17 de julho de 2019

Férias trabalhistas: Conheça todos os seus direitos

O direito às férias é garantido pela CLT e pela Constituição Federal e devem ser garantidas corretamente a todos os trabalhadores.

Devido ao recesso escolar, o mês de julho é um dos mais cobiçados para quem deseja tirar férias com a família. O direito é garantido pela CLT e pela Constituição Federal de 1988, mas é preciso ficar atento às regras estabelecidas para seguir os parâmetros legais tanto como empresa quanto como funcionário.

Todo empregado contratado no regime CLT pode tirar férias após 12 meses consecutivos de trabalho. No entanto, isso não significa que ele tenha que tirar férias imediatamente após completar um ano, mas entre 12 e 23 meses de registro.

Apesar de ser um benefício do trabalhador, é o empregador que determina o período que o funcionário poderá se ausentar. Contudo, algumas empresas abrem mão desse benefício, permitindo que os próprios empregados marquem suas férias.

Além disso, com as novas regras da Reforma Trabalhista, o mês de férias não poderá iniciar em dia de repouso semanal ou em até dois dias que antecedem feriados. Isso garante que o funcionário possa usufruir de seus direitos de maneira adequada.

A remuneração deve ser feita até 2 dias antes do início das férias. Além do pagamento normal do salário, o trabalhador deve receber um adicional equivalente a 1/3 do seu salário bruto. Se desejar, a renda ainda pode ser complementada com a primeira parcela do 13º salário, desde que o funcionário requisite o adiantamento em janeiro.

Os descontos das férias são referentes à contribuição para o INSS, que é de 9% sobre o valor total recebido para quem é isento de impostos.

Desde 2009, o abono pecuniário não entra no cálculo de deduções do Imposto de Renda. Com isso, o desconto do INSS aumenta não só pelo valor maior do salário, mas também porque há um aumento na alíquota de 9% para 11%.

Fracionamento

Antes, as férias eram concedidas ao empregador de uma só vez e apenas em casos excepcionais poderiam ser concedidas em dois períodos desde que não fossem inferiores a 10 dias.

No entanto, com a Reforma, as férias podem ser fracionadas em até três períodos desde que não sejam inferiores a 14 dias ou ainda, em dois períodos que não sejam inferiores a cinco dias cada.

Venda

O trabalhador pode propor a venda das férias desde que não ultrapasse ⅓ do período, que é o permitido por lei.
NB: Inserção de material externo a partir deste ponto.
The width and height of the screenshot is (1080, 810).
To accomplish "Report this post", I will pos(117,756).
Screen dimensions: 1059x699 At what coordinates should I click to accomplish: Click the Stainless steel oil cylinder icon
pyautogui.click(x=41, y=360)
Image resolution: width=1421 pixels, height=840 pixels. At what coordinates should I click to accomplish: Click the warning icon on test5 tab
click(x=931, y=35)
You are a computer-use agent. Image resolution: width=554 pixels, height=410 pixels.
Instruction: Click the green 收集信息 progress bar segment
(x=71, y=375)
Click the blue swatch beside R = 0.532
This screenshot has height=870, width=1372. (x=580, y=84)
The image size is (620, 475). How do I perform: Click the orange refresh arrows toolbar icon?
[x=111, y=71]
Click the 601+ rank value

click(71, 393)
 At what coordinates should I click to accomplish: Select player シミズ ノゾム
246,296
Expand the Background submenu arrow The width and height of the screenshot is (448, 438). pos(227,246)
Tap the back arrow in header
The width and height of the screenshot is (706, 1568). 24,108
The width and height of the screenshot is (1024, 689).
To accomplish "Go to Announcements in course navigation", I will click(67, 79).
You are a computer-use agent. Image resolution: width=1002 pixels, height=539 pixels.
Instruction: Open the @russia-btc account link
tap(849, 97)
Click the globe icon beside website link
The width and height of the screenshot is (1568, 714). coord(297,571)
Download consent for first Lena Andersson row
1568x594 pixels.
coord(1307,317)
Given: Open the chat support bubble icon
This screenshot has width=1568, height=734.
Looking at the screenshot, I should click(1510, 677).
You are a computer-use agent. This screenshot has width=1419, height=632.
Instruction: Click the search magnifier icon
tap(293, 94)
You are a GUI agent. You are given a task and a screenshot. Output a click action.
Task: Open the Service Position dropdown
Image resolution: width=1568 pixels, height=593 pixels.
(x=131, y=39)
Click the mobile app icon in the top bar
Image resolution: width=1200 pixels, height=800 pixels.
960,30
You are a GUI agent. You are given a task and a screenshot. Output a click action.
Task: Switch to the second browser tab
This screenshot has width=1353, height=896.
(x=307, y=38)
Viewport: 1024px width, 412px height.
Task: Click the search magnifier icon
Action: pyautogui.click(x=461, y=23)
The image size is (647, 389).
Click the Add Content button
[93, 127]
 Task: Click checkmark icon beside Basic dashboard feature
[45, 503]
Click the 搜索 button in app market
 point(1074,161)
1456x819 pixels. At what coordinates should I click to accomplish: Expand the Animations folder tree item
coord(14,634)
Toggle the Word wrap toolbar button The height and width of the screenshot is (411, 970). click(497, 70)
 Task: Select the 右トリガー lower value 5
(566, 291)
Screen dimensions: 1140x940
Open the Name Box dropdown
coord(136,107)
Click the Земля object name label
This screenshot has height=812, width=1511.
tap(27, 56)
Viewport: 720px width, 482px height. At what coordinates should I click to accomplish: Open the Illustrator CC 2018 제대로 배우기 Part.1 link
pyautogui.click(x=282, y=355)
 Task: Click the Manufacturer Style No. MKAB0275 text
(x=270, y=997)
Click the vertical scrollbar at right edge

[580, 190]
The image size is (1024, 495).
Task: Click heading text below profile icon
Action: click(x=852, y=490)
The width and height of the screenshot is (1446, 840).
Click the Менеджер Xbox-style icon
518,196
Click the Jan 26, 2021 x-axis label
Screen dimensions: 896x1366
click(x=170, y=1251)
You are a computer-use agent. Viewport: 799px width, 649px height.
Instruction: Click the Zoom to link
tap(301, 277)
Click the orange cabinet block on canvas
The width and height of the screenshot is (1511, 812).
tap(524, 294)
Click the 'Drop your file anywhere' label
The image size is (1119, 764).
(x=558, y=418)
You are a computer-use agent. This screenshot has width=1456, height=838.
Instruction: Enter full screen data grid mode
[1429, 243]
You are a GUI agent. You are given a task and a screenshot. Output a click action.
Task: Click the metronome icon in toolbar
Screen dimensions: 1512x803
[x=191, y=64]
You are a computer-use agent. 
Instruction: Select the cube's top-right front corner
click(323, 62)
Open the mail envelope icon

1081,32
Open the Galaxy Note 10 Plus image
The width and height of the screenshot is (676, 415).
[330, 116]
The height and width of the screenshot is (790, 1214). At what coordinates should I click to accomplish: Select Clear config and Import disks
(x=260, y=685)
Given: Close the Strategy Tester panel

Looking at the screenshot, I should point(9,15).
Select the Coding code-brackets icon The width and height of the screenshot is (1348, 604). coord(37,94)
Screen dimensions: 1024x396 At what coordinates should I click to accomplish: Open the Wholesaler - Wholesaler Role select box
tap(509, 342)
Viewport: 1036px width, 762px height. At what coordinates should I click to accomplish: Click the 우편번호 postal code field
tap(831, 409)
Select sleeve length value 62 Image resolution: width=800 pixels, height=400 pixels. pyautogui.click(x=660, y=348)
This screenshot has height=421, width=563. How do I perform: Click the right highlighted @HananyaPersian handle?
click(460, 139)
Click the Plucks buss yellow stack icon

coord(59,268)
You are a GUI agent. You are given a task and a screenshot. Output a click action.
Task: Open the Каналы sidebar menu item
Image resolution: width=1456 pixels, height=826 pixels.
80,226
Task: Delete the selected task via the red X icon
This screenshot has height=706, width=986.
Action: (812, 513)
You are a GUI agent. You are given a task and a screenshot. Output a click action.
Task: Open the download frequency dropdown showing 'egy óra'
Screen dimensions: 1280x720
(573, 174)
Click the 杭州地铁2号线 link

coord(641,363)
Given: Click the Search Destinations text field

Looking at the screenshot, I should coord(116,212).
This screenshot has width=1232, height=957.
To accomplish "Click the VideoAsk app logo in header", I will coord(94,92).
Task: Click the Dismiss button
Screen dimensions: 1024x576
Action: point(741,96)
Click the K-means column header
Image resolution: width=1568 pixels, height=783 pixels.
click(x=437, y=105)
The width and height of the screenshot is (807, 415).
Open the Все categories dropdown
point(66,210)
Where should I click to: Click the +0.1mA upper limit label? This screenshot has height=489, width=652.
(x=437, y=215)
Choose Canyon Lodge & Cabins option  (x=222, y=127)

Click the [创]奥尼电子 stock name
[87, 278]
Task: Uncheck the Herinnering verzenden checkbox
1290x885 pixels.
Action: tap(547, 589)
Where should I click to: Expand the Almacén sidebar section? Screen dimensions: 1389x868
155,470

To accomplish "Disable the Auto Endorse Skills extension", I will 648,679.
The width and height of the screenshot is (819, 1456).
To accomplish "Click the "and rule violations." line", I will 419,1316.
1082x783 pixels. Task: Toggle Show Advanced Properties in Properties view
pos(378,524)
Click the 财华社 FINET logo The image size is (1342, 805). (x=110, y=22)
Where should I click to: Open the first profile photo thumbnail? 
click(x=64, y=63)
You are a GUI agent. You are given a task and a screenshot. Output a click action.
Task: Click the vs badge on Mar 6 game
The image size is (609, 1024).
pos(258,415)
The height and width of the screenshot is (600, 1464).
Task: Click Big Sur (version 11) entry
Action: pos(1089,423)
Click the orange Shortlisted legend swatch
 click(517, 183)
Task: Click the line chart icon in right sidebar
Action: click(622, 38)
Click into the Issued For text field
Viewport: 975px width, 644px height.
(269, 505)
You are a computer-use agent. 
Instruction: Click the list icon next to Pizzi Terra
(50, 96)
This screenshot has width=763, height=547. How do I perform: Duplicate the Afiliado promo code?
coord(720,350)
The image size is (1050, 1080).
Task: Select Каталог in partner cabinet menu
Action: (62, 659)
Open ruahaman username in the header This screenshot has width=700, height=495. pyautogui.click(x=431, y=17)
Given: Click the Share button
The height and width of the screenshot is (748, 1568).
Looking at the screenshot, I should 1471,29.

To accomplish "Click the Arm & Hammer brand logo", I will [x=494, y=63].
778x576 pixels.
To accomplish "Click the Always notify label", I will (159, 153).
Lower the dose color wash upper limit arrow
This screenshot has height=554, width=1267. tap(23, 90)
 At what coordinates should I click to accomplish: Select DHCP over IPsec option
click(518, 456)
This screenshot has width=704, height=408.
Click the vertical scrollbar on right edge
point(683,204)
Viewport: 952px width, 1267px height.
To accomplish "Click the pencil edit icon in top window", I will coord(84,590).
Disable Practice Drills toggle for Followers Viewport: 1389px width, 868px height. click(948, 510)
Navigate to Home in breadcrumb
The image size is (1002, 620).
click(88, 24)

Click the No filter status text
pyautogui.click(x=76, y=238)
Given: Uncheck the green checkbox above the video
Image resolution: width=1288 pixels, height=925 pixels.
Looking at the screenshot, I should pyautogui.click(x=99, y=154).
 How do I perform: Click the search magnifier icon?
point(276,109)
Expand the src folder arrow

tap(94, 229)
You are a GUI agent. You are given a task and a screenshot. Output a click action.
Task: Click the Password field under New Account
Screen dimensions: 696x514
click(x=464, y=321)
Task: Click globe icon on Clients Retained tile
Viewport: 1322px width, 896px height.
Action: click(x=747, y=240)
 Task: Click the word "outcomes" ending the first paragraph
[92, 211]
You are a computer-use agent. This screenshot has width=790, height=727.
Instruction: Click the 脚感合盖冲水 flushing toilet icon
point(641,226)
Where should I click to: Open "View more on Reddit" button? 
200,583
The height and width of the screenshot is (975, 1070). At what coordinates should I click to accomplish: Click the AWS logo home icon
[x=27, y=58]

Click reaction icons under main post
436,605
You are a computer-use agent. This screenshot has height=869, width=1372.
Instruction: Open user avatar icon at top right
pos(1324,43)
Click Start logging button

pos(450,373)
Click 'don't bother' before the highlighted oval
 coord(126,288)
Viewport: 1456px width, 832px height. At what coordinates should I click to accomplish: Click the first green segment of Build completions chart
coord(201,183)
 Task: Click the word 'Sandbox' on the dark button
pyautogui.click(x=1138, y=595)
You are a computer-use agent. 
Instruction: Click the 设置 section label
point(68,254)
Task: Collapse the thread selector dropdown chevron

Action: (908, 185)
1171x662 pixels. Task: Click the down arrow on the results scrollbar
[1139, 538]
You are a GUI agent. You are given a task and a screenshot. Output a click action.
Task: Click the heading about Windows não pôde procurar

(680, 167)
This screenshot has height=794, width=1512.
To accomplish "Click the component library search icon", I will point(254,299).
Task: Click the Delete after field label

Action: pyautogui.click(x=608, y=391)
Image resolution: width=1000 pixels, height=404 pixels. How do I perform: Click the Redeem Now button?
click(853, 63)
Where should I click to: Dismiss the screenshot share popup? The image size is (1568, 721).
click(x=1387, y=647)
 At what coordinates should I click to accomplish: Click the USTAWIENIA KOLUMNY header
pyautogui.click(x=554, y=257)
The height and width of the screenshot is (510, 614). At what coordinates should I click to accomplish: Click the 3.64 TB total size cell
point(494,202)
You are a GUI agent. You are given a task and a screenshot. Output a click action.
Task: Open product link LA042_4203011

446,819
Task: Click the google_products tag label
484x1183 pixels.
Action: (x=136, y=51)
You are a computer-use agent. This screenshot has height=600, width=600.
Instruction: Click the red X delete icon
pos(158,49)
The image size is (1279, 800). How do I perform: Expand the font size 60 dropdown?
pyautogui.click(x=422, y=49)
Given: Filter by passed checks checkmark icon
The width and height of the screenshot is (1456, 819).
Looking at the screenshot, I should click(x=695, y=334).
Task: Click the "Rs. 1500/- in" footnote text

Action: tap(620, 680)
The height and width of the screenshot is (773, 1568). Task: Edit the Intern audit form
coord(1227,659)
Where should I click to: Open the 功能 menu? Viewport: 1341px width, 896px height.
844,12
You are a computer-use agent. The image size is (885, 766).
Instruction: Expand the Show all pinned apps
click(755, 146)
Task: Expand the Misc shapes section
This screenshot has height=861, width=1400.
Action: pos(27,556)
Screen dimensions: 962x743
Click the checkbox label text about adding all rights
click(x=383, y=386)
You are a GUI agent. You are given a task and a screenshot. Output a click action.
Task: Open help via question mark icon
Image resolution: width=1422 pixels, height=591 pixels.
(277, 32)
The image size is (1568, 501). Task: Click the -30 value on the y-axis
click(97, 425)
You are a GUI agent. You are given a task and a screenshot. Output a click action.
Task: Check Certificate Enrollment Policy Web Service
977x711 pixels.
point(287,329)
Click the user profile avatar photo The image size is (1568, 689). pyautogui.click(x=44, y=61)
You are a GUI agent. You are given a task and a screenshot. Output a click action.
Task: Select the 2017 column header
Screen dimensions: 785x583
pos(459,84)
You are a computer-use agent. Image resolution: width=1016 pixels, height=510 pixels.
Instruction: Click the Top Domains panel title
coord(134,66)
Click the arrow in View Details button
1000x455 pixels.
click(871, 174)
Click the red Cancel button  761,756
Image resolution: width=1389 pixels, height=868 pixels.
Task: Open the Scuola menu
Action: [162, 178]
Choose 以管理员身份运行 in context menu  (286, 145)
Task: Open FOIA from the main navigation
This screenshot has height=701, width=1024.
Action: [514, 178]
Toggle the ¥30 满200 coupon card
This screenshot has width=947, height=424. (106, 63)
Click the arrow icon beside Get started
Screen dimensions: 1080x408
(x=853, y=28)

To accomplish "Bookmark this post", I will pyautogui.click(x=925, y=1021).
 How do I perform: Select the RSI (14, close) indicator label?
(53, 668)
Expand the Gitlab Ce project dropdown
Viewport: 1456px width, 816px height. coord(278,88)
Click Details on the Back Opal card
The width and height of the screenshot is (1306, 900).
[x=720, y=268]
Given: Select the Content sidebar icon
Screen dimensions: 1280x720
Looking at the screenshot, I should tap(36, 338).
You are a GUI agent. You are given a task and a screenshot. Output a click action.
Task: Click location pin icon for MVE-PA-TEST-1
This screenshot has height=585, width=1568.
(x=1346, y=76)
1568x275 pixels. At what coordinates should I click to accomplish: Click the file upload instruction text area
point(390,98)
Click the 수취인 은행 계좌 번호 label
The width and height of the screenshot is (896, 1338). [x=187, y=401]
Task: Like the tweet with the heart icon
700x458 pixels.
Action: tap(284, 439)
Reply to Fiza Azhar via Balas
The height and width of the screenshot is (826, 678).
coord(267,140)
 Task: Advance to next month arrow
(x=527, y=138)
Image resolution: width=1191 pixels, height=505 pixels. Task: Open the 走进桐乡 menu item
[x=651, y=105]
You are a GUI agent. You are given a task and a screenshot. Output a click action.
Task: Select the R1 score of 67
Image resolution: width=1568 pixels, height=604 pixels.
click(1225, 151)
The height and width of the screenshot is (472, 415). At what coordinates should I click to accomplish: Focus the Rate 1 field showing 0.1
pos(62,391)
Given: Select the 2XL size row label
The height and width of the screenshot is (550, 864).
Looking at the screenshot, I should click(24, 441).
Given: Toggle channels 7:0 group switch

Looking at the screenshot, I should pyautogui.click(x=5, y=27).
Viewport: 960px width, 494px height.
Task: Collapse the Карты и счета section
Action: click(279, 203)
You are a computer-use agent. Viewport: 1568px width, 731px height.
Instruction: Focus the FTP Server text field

Para efetuar a venda, o trabalhador deve comunicar à empresa até quinze dias antes do aniversário do contrato de trabalho.

Assim, cabe ao empregador decidir o período do ano em que as férias serão concedidas e pagar o valor proporcional aos dias em que o funcionário vai trabalhar.

Faltas justificadas 

É preciso ficar atento com as faltas justificadas, já que elas podem reduzir o período de 30 dias de descanso. O cálculo pode ser feito conforme as regras estabelecidas pela CLT:

– até 5 faltas injustificadas: 30 dias de férias;

– de 6 a 14 faltas injustificadas: 24 dias de férias;

– de 15 a 23 dias: 18 dias de férias;

– de 24 a 32 dias: 12 dias de férias;

– acima de 32 dias: o trabalhador perde o direito a férias;

Não tem direito

Os trabalhadores podem perder o direito à férias nas seguintes situações:

– Quando deixa o emprego e não é readmitido dentro de um período de 60 dias contados a partir de sua saída;

– No caso do trabalhador que permanece em licença recebendo salários, por mais de 30 dias no período do ano ou que acumula esse período em faltas justificadas para ir ao médico, ao dentista, por falecimento de parente, em que são apresentados atestados para abono das faltas;

– Quando não trabalha pelo período de mais de 30 dias, em virtude de paralisação parcial ou total dos serviços da empresa, recebendo o salário;

– Tenha ficado afastado do trabalho pela Previdência Social em função de acidente de trabalho ou de auxílio-doença por mais de seis meses, mesmo que descontínuos.

– Funcionários autônomos que não tem vínculo com a empresa.